Security Update - Urgent Need to Control Attacker Dwell Time

A recent report by Mandiant - unit of FireEye - focuses on issues that SCIT is designed to address. For example, SCIT team believes that intrusions are inevitable, and exclusively relying on successful detection is unwise - Mandiant notes that only a few of the attacks are detected and alerts generated. Reconnaissance tracking and lateral move detection are often inadequate. The report (https://www.fireeye.com/current-threats/annual-threat-report/security-effectiveness-report.html ) provides estimates of the frequency at which controls fail. 

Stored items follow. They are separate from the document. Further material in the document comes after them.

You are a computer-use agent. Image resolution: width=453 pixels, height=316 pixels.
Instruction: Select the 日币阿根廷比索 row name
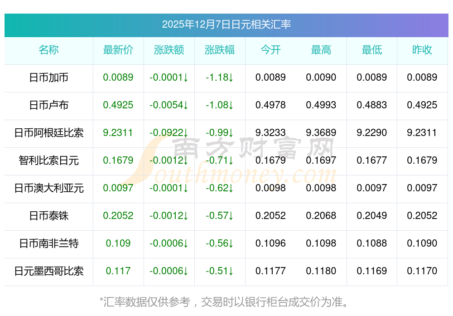click(48, 133)
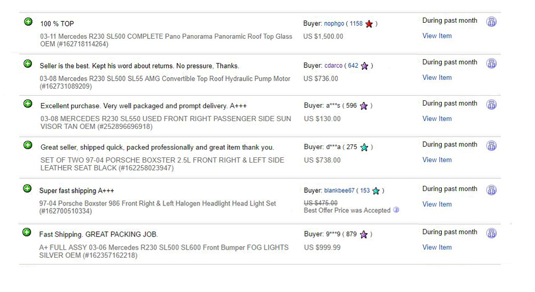View Item for the Porsche Boxster leather seats

click(437, 159)
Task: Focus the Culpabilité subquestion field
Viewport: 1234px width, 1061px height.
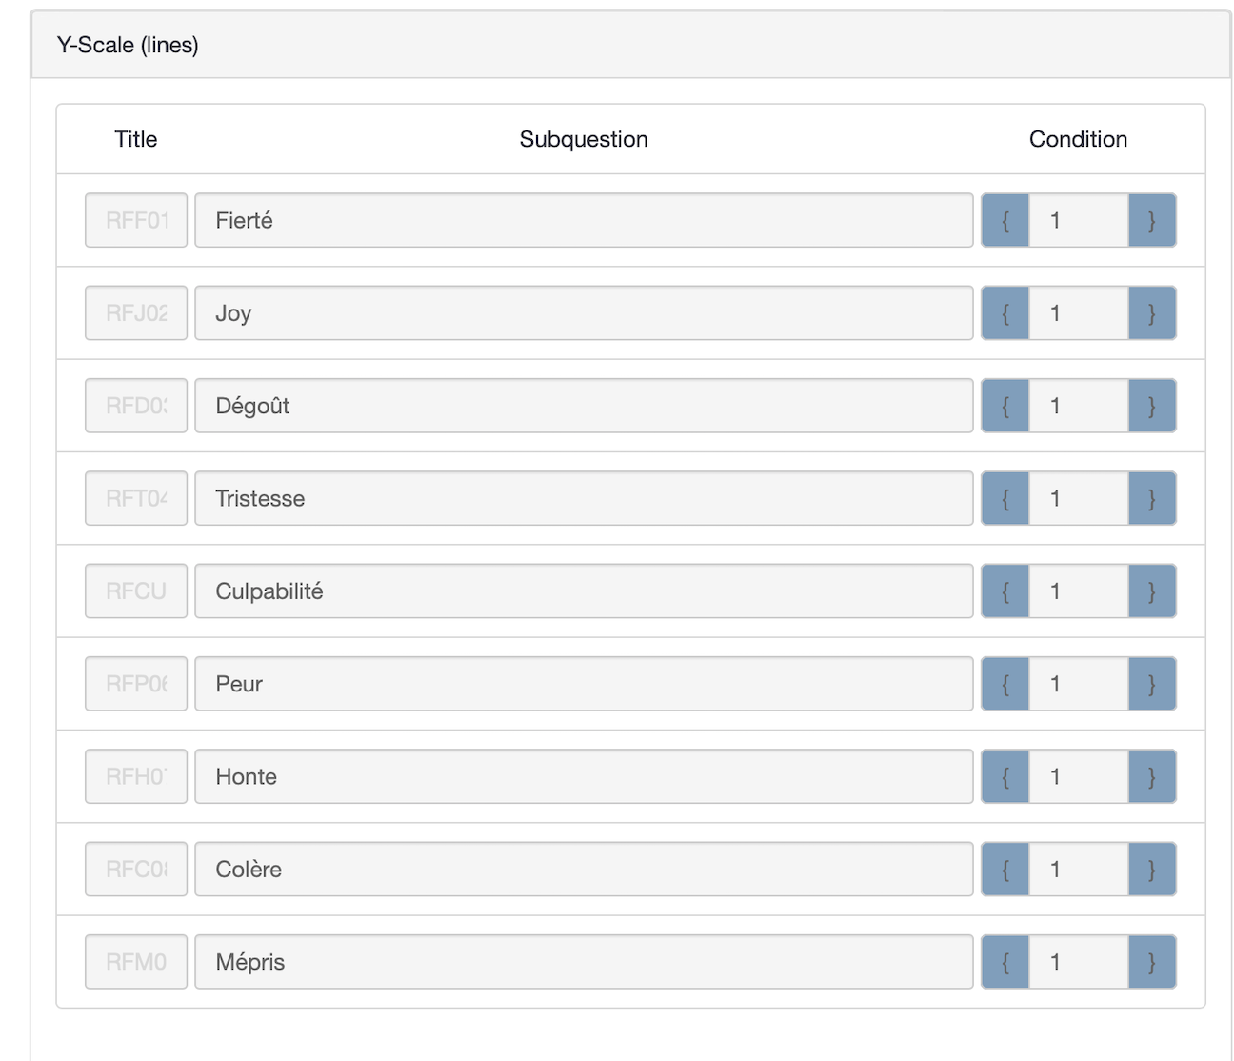Action: coord(584,591)
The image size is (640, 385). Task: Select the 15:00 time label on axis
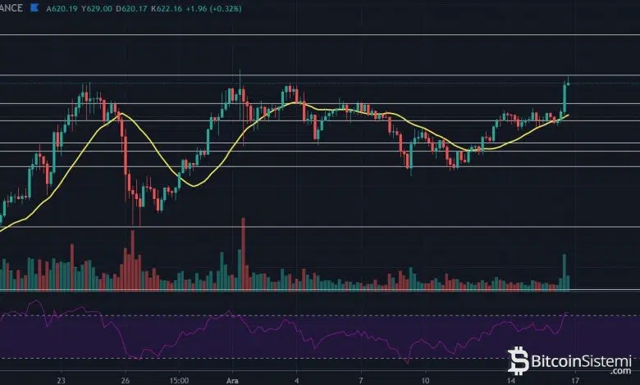click(x=180, y=380)
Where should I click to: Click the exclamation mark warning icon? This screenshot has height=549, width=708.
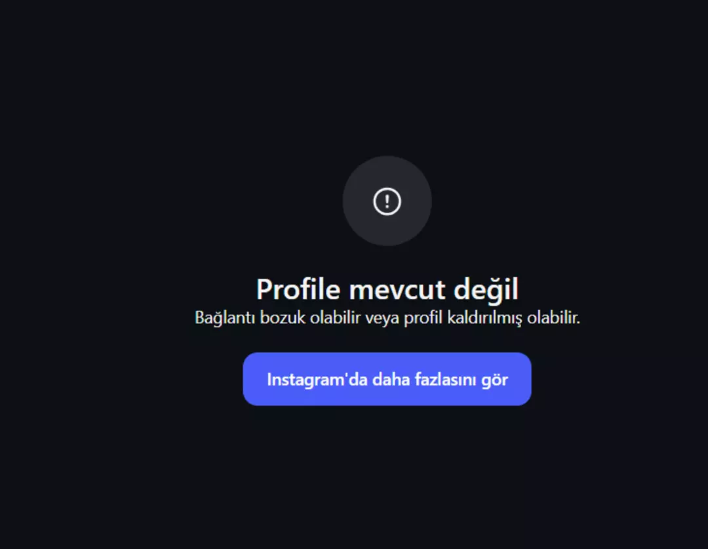click(x=387, y=201)
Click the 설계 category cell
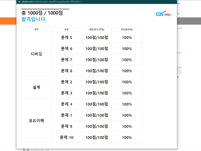 36,87
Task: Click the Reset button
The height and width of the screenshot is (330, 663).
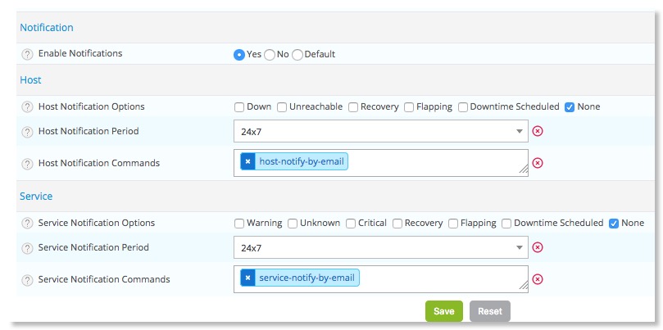Action: coord(490,311)
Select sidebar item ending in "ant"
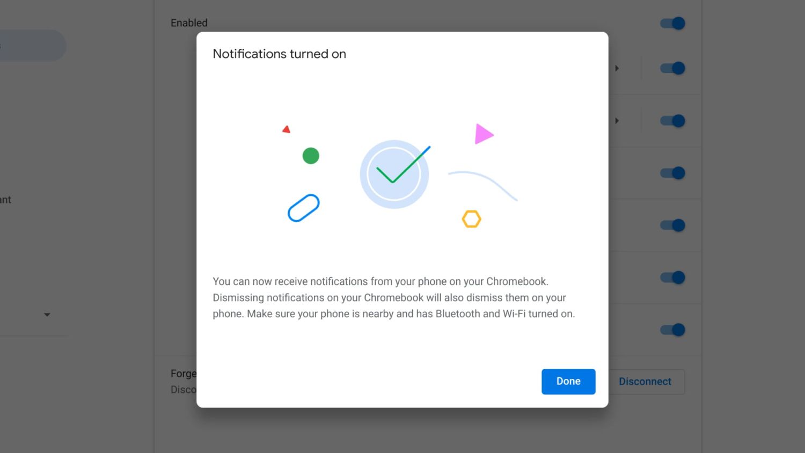 [5, 200]
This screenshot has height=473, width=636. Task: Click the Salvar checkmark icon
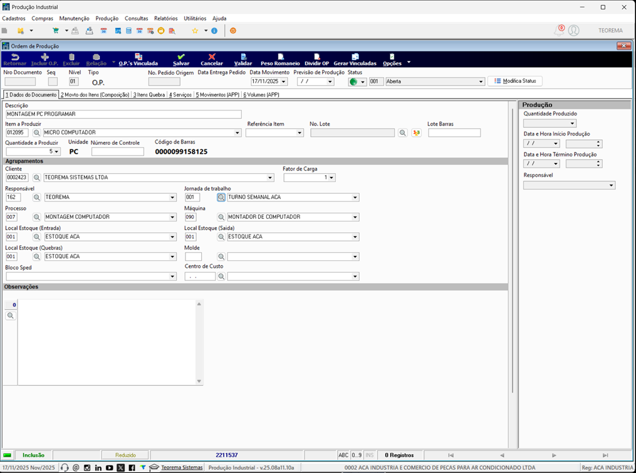click(181, 57)
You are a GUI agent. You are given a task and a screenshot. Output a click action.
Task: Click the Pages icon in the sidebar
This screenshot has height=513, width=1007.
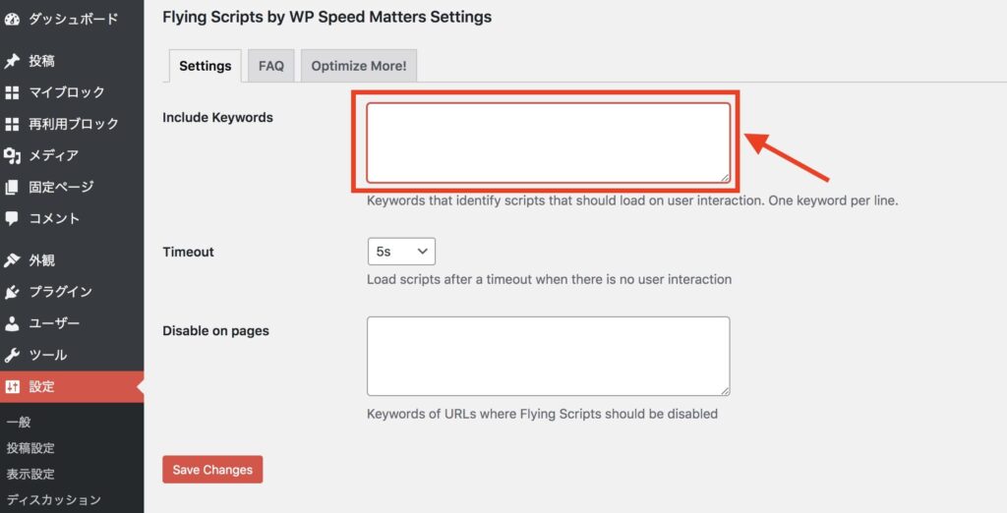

We note that SCIT assumes that all intrusions cannot be prevented, especially true of zero days.  Thus there is a good chance that the criminals will succeed. The Mandiant report highlights challenges of the current approaches, and quantifies the probability of failure. SCIT approach (https://www.scitlabs.com/) is based on resilience, restoration and recovery mechanisms and relies on an additional layer of defense.

Here are a few items from the Mandiant report that highlight the challenges to current defense based approaches:

1. Only 9% of attacks and 4% of reconnaissance attempts generate alerts.

2. 65% of the time the security environment and 48% of security controls failed to prevent or detect an attack.

3. Most lateral moves were missed and most exfiltration techniques succeed.

SCIT addresses these challenges by focusing on minimization of attacker dwell time, throttling unusual outbound traffic and thereby severely limiting the ability of successful intruders to cause damage.